# Test plan — §13 canon decision + checkpoint redesign (per-holder scoring, COMPARE/UNION, dirty-bit checkpoints)

TDD: tests written FIRST. Almost all of this is **design, not built** → expect mostly RED. A good RED is an
**assertion failure on observable behaviour** or a clean `typeof x === 'function'` guard, NEVER a crash.
Black-box first (converged state + `network.log()` + decoder reads); guard any internal/unbuilt API probe.
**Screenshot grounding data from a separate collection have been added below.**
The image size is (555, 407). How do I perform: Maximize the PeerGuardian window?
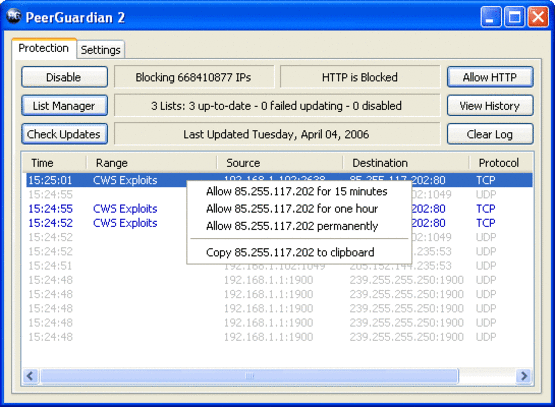coord(514,17)
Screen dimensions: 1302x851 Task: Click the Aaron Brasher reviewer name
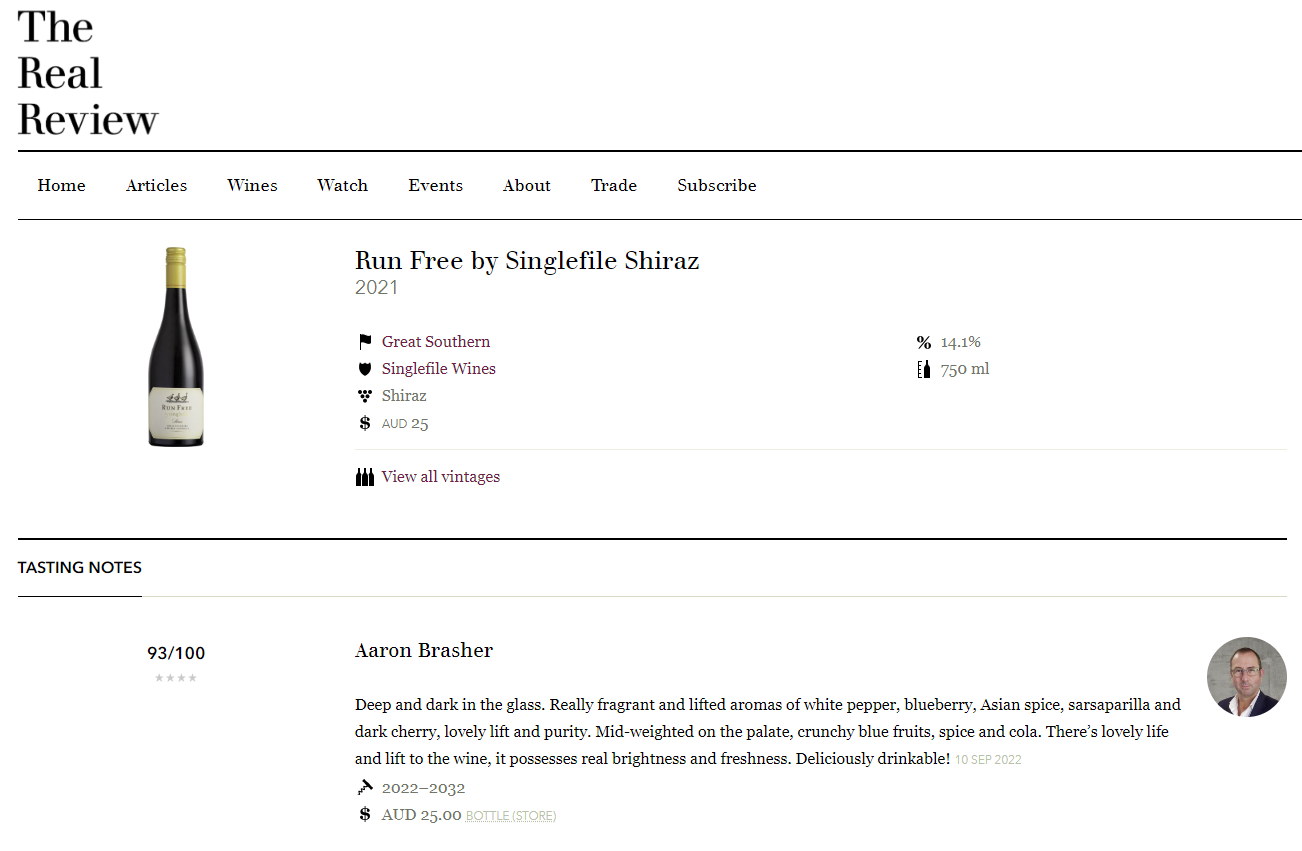pyautogui.click(x=424, y=650)
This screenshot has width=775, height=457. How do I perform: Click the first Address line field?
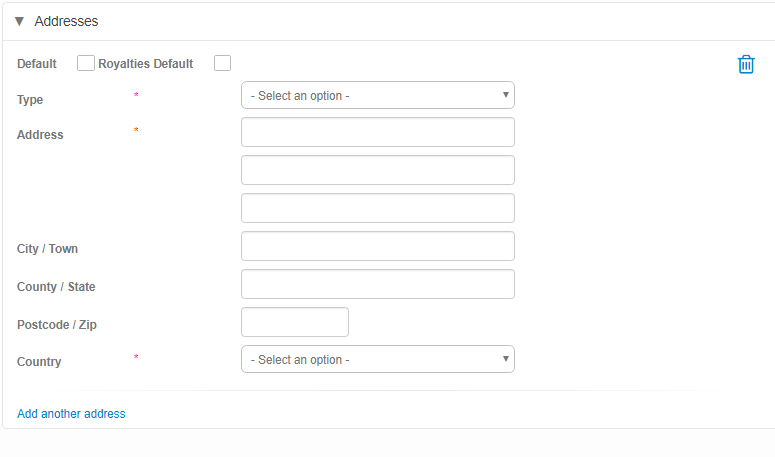[x=377, y=133]
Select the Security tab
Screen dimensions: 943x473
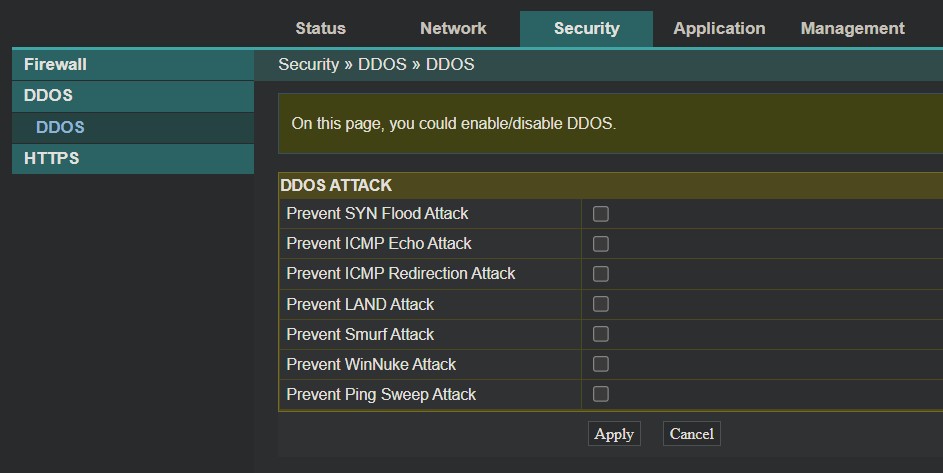pos(586,29)
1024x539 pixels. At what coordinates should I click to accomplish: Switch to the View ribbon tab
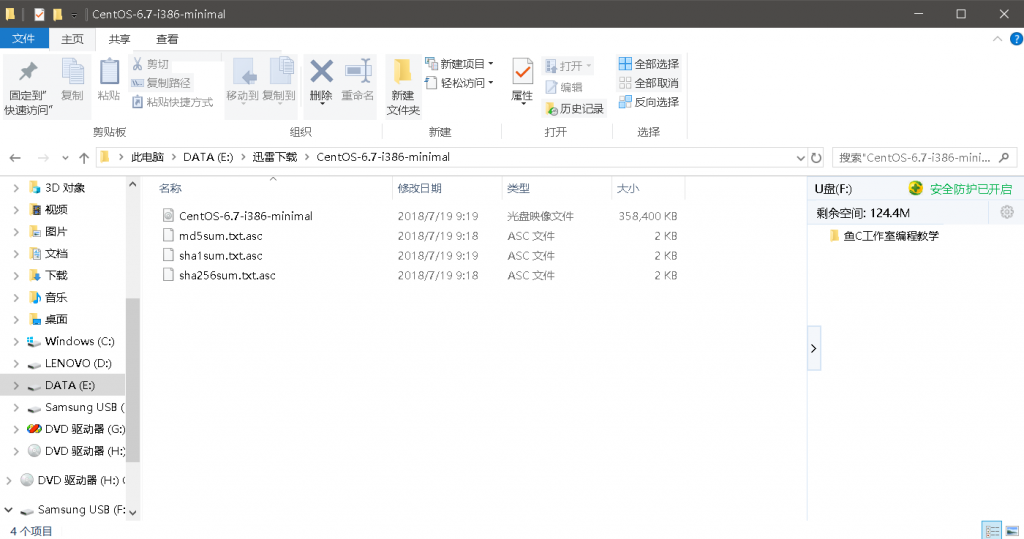(167, 39)
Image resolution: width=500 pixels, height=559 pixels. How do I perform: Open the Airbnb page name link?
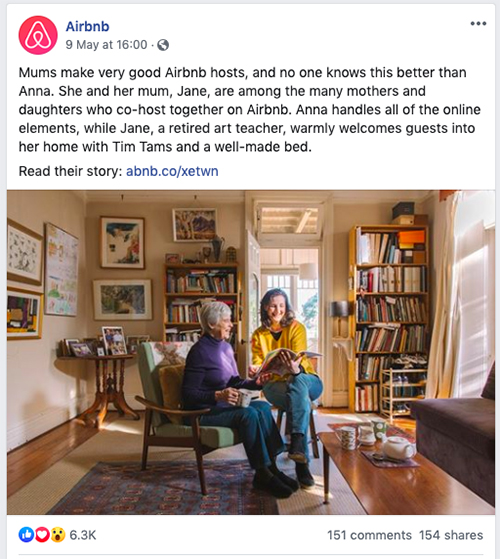click(87, 26)
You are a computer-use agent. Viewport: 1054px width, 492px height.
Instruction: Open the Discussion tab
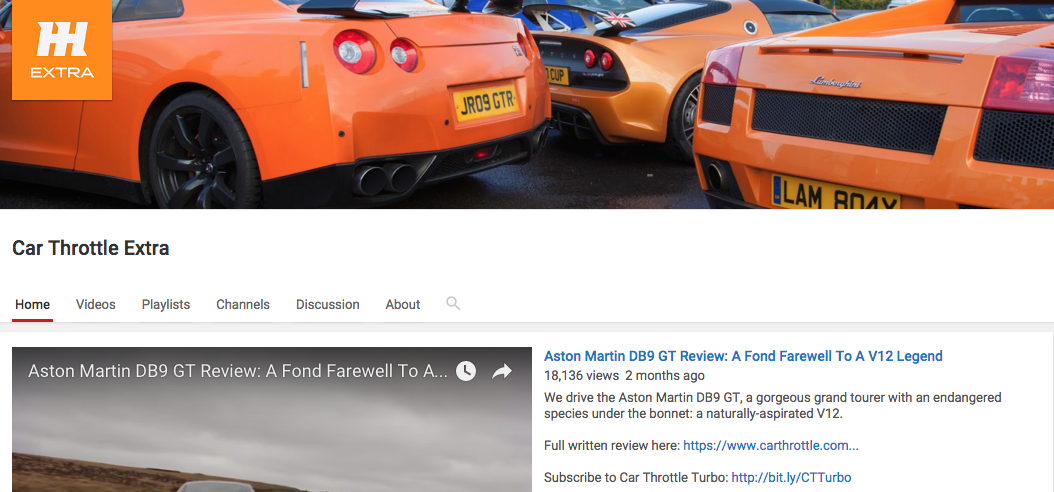(327, 304)
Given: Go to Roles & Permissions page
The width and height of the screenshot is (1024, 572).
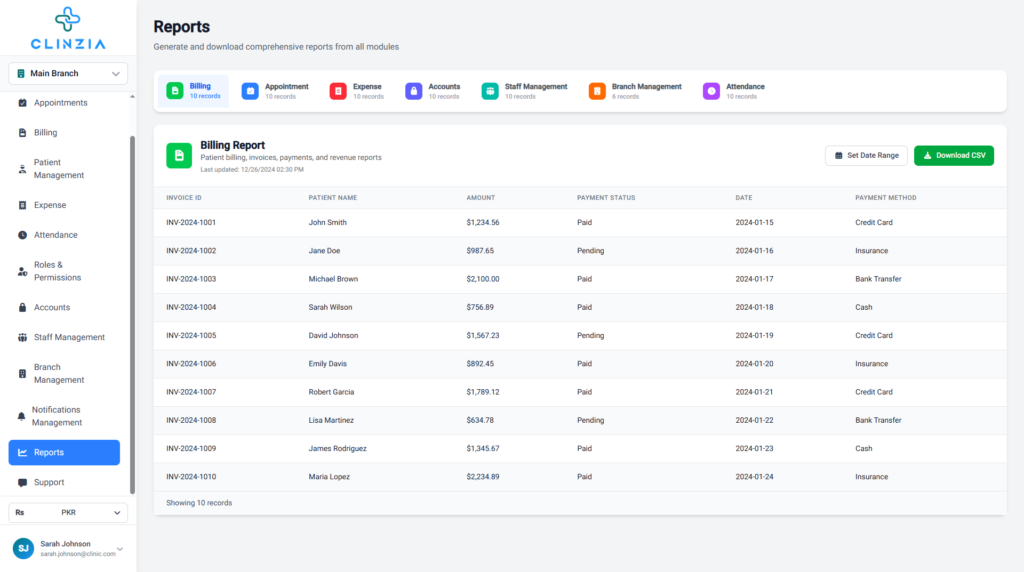Looking at the screenshot, I should coord(57,271).
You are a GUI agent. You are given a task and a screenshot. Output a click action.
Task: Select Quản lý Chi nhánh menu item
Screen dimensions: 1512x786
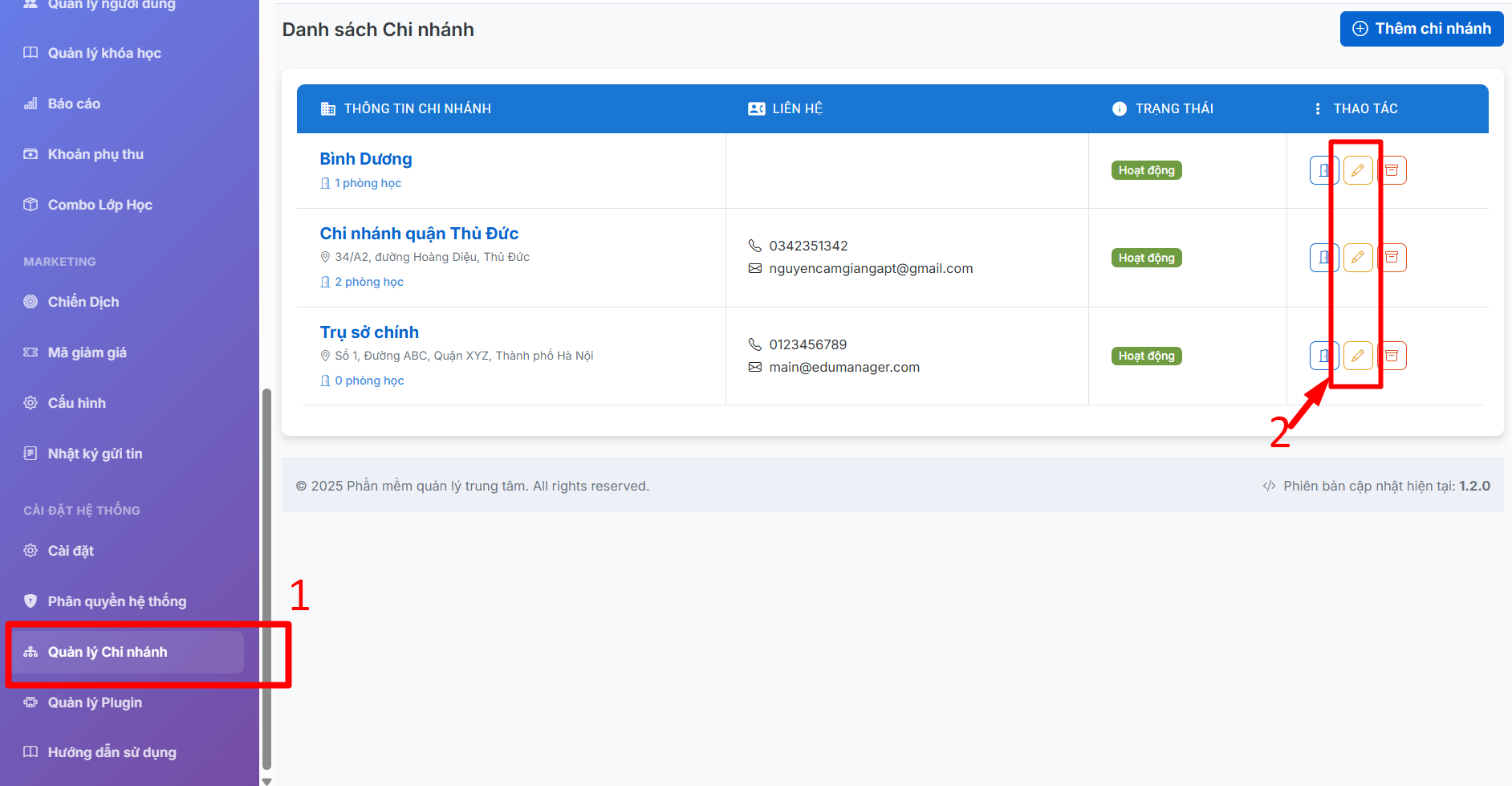click(108, 652)
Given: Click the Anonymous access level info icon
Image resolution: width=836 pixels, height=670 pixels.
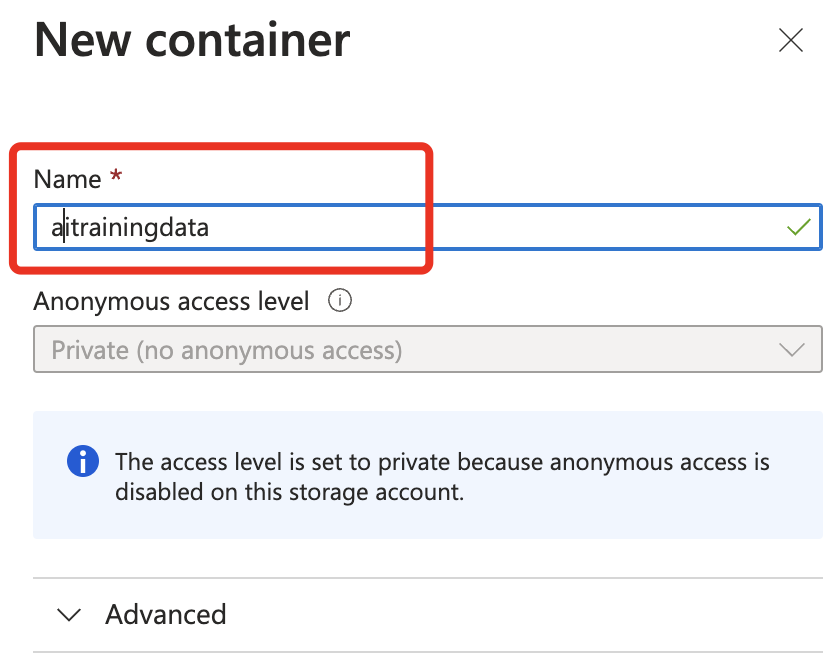Looking at the screenshot, I should click(x=340, y=300).
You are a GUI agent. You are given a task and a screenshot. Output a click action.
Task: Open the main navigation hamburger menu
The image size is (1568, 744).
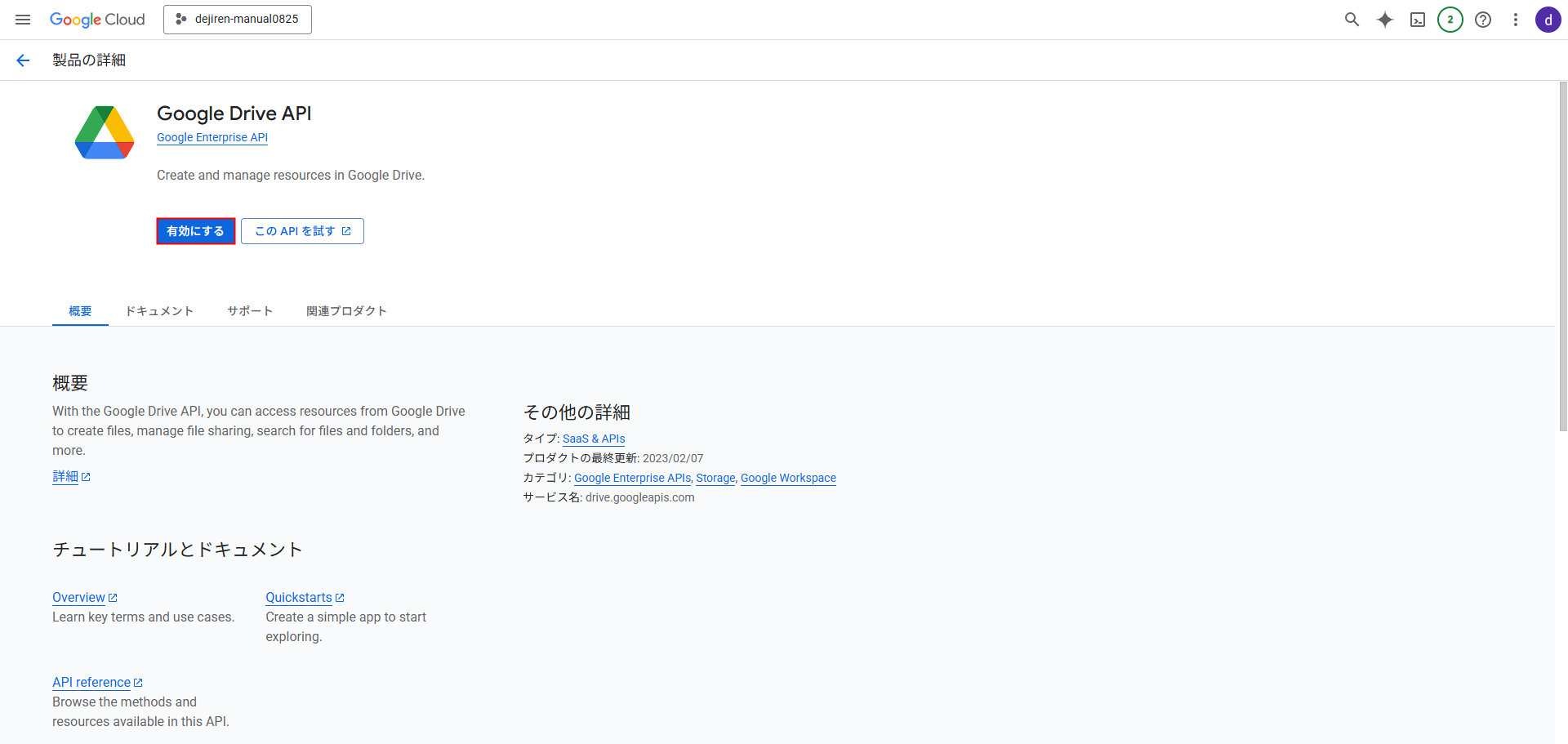click(x=23, y=20)
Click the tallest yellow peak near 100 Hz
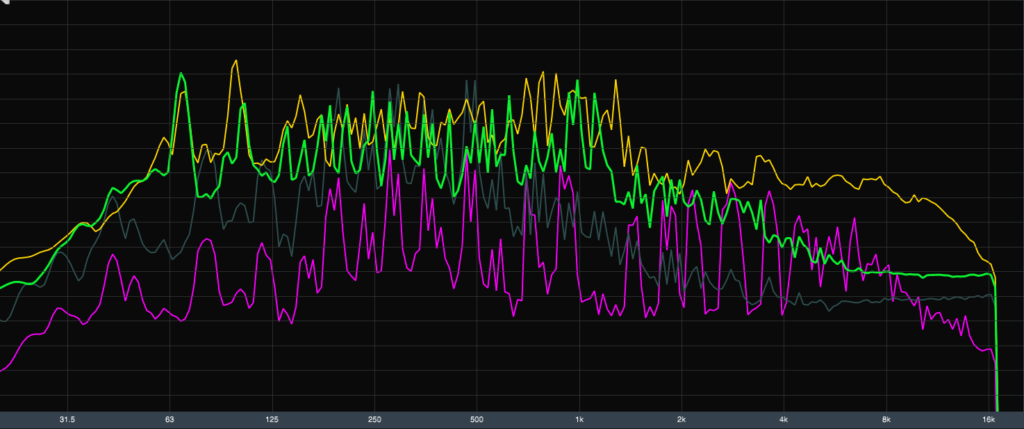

Read `research/synced-clock/DESIGN_PARTICIPATION.md` §13.3, §13.3.1, §13.4, §13.6, §13.6.1, §13.7 first.
The previous round's plan (`tests/DESYNC_SEND_MODEL_TEST_PLAN.md`) has the harness conventions — reuse them.

## Assumed (unbuilt) API names — use these EXACTLY so tests flip together when built
- Umbrella opt-in: **`knowledgeDrivenSend: true`** (constructor) gates the whole new model.
- **`canonResolution: 'compare' | 'union'`** (constructor, default `'compare'`) — the §13.6 resolution variant.
  Session-wide: all peers in a harness use the same value.
- Pure module `research/synced-clock/CanonDecision.js` EXISTS (`canonProduct`, `canonWinner`) — built last round.
- Proposed reads (guard with `typeof`): `peer.isOwnInputCorroborated(tick)`, `peer.corroboratedOwnCount()`
  (built last round); and NEW ones this round may probe — `peer.checkpointKnown(peerId, tick)` /
  dirty state, `decoder.removeChange(tick)` returning `{changed, earliestAffectedTick}`, a per-holder scoring
  helper. If a name doesn't exist, the test fails cleanly on the `typeof` guard — that's an acceptable RED.
- Wire types: `em-input`, `em-input-ack`, `em-beat`, `em-assert`. (A checkpoint/assert ack type may not exist
  yet — probe the log defensively.)

## Conventions (same as last round)
- One new file per category: `tests/desync-canon-<slug>.test.js` (DESYNC bucket; run via
  `DESYNC_SPECS=1 NO_COLOR=1 npx vitest run tests/desync-canon-<slug>.test.js`).
- `factory = (transport, opts) => new SimulationEngine(transport, opts)`; `PeerHarness`; `summingStep`,
  `scripted`, base config with `recovery:true, syncedTick:true, synced:true, inputForwarding:true,
  knowledgeDrivenSend:true`. For tests where membership must affect state, write a `step` that **uses the
  participant set** (e.g. only sums inputs from currently-participating ids) — see D6.
- Message observability via `h.network.log()` (each entry `{at, from, to, event:'deliver'|'drop', msg}`).
- Each test = NL doc comment (WHAT / WHY-it-falsifies / what-RED-means) THEN code. Try to BREAK the design.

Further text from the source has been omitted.